Chestnut Hill became world famous last week when it was revealed that one of two vandals of the neighborhood’s Fresh Market was an attorney for the City of Philadelphia. What might otherwise have gone unnoticed by onlookers outside of this zip code became one more loud shot fired in the ongoing culture war left behind by the election of Donald Trump.

Duncan Lloyd, 32, was identified late Tuesday, Nov. 29, following widespread dissemination of security camera footage that showed him walking with another young man – yet to be identified – sporting a blazer and holding a glass of wine.

The footage showed that on the morning of Friday, Nov. 25, right after midnight, Lloyd and his companion made several marks in black spray paint on the building, culminating in the words “F--- Trump.”

It is unclear if Lloyd, whose social media accounts indicated he was a graduate of Germantown Friends School and Temple Law School, is a resident of Chestnut Hill or was just visiting.

The crime was a small one by city standards. According to Philadelphia Code 10-501(1) (Property— Damaging, Defacing and Interfering With), graffiti is a misdemeanor that carries a fine of up to $300. There are provisions in the code that call for those found guilty of graffiti to pay restitution to the owner of the defaced property. With initial reports of the damage cited between $3,000 and $10,000, any damages paid by the vandals could be far greater than a criminal fine.

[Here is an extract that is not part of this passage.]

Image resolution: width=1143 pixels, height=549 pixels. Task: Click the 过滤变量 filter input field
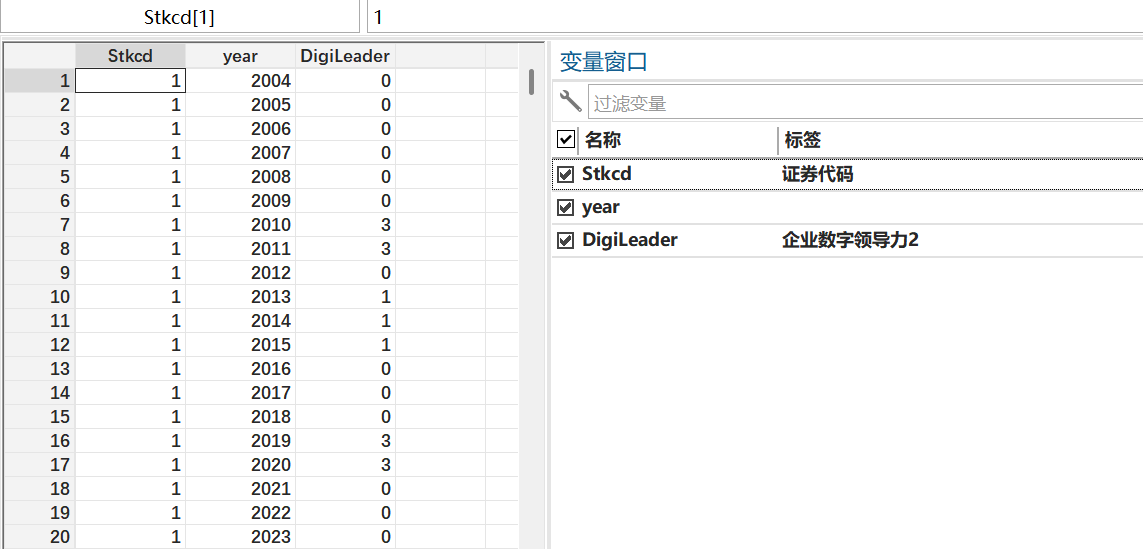[x=860, y=102]
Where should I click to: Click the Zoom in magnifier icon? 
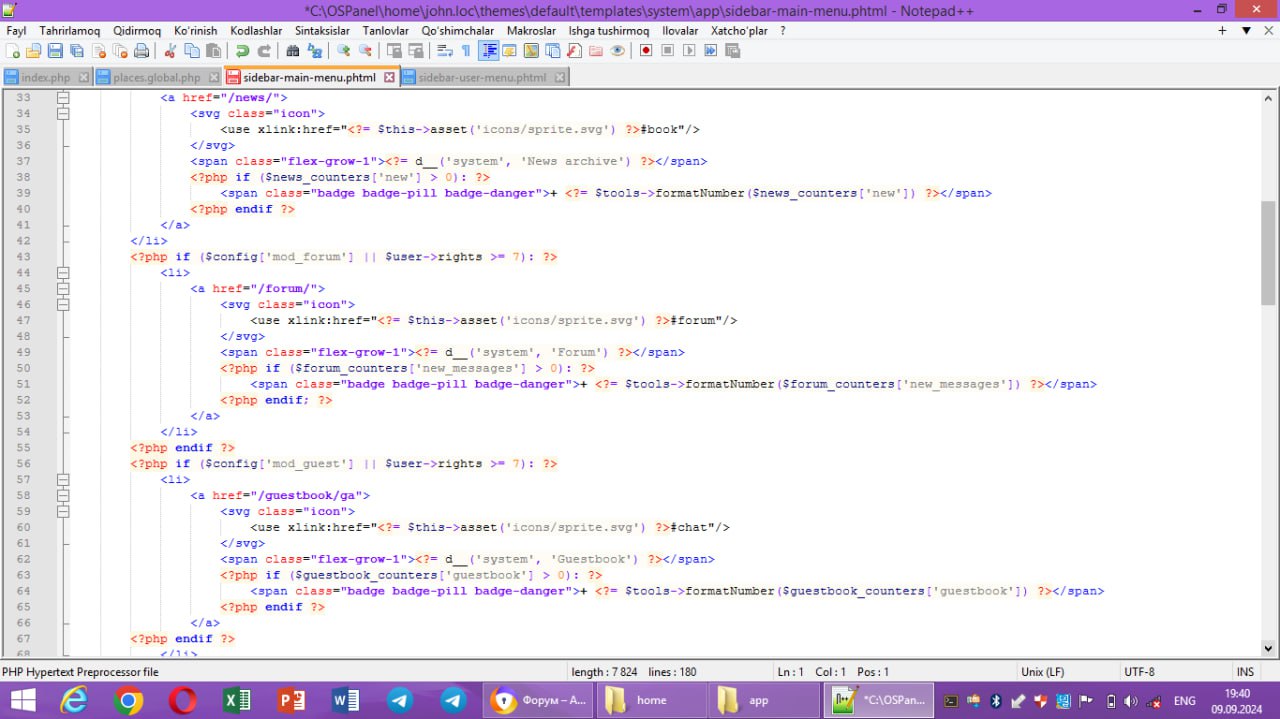(x=343, y=51)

But in today’s political climate, a misdemeanor act of graffiti, particularly by a wine drinking man in a blazer, is a loaded metaphor for the privileged and out-of-touch supporters of Hillary Clinton and the Democratic Party. (Though it should be noted that nowhere in the video released by the police can Lloyd be seen to do any more than watch his companion spray paint the Fresh Market building.)

Lloyd’s story soon went viral. It was reported in publications from the Washington Times to the Daily Mail to online only outlets like Mashable and Perezhilton.com. Every publication gleefully noted the details of Lloyd’s dress and of his wine glass.

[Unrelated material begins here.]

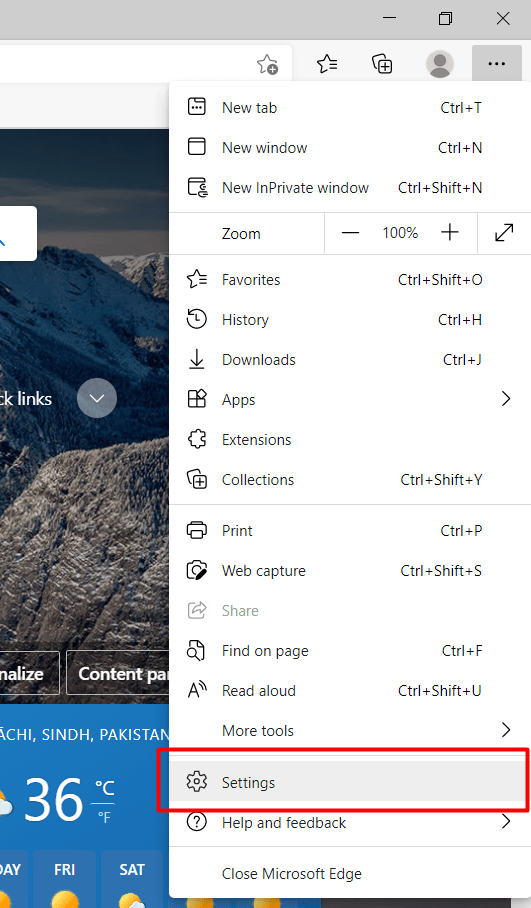Enter full screen via the zoom row arrow icon
531x908 pixels.
tap(504, 233)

One highly cited blog post about the incident on the legal blog Above the Law by Elie Mystal, a former attorney who has written for New York Daily News and the New York Times, wrote that Lloyd is representative of ineffectual liberal protest.

“This is our life now, hyper-educated coastal elites. We’re not going to stock up on guns and insta-waffles. We’re not going to hop in a Prius and ethanol-roll motorists we disagree with. We’re not going to burn an American flag, because we don’t own an American flag," Mystal wrote. “All we can do is turn up our noses, drown ourselves in an earthy vintage, and tastefully vandalize what establishments we pass.”

Philadelphia’s Republican Party Chairman Joe DeFelice also noted the metaphor.

“If the image of an upper-middle-class city attorney clad in a blazer and sipping wine while vandalizing an upscale grocery store with an anti-Trump message strikes you as perhaps the most bourgeois sight imaginable, that’s because it is,” he told Philly.com

DeFelice demanded Lloyd lose his job, something as of this writing that was not a certain outcome.

Asked later last week, Mayor Jim Kenney called Lloyd’s actions a “dumb mistake” and hinted it might not be an offense over which Lloyd deserves to lose his job.

“It’s still working out. It’s certainly hateful and inappropriate and unacceptable,” Mayor Jim Kenney told Philly.com. “But people are human beings and they make mistakes and it’s a dumb mistake. It’s hateful graffiti, hateful graffiti is never acceptable whether it’s a city employee or not.”

As of this writing, police had yet to make an arrest or ID the actual perpetrator of the graffiti on fresh market and had not indicated whether or not Lloyd would be charged.